How to Take Blood Pressure at Home
Wondering how to take blood pressure at home? We can help you figure out the best way, whether you're starting a blood pressure log or just interested in getting the occasional reading. Living a heart healthy life means checking in with your blood pressure more than once a year at the doctor's office, especially if you know your heart health is at risk.
Here are some tips on how to take blood pressure at home:
- Did you know that there's often a difference between your left and right arm readings? When you're learning how to take blood pressure at home it's recommended that you consistently take your readings off the non-dominant arm, simply because it's easier. If you're unsure about the difference between your arms' readings ask your healthcare professional which arm you should take readings off of.
- Find a quiet space to sit and take your blood pressure. You want to be relaxed.
- Don't exercise, smoke or consume caffeine before taking your blood pressure at home.
- Sit up straight with your feet flat on the floor and your arm supported on a flat surface. Keep your upper arm at heart level.
- Make sure you know how to properly situate the monitor cuff and that the cuff fits. Ask a healthcare professional if you aren't sure. Also when you're shopping for a blood pressure monitor measure around your upper arm and choose the correct size.
- Place the cuff over your brachial artery (have a healthcare professional show you how if you aren't sure).
- Take two or three readings in one sitting. Take several readings a few minutes apart each day and record each of them. This can help you or your doctor average your blood pressure.
- Take your blood pressure at home at roughly the same time every day.

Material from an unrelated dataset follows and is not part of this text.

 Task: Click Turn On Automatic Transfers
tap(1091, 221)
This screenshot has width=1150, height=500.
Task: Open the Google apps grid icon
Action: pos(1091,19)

- Record the date, time and all of your readings
How to understand the blood pressure numbers:
- The top number is your systolic blood pressure, which measures the pressure in the arteries when the heart beats
- The bottom number (the lower of the two numbers) is the diastolic blood pressure, which measures the pressure in the arteries between heartbeats
- Normal numbers are when the systolic is less than 120 and the diastolic is less than 80. Your readings may be higher, but that may be normal for you. Check with your doctor to get a baseline blood pressure reading against which you can compare you readings taken at home.
Now that you know how to take blood pressure at home you can start monitoring your own blood pressure. Be sure to take your blood pressure diligently and record it, along with the date and time, either in a notebook or perhaps your phone or spreadsheet – whatever is the most convenient format for you (remember that you'll also want to show your doctor and/or healthcare professionals).
If you get several high readings across several days you should consult a doctor. If your systolic number is 180 or higher or if the diastolic number is 110 or higher you should seek immediate treatment. Keeping an eye on your own blood pressure is a simple part of a heart healthy life.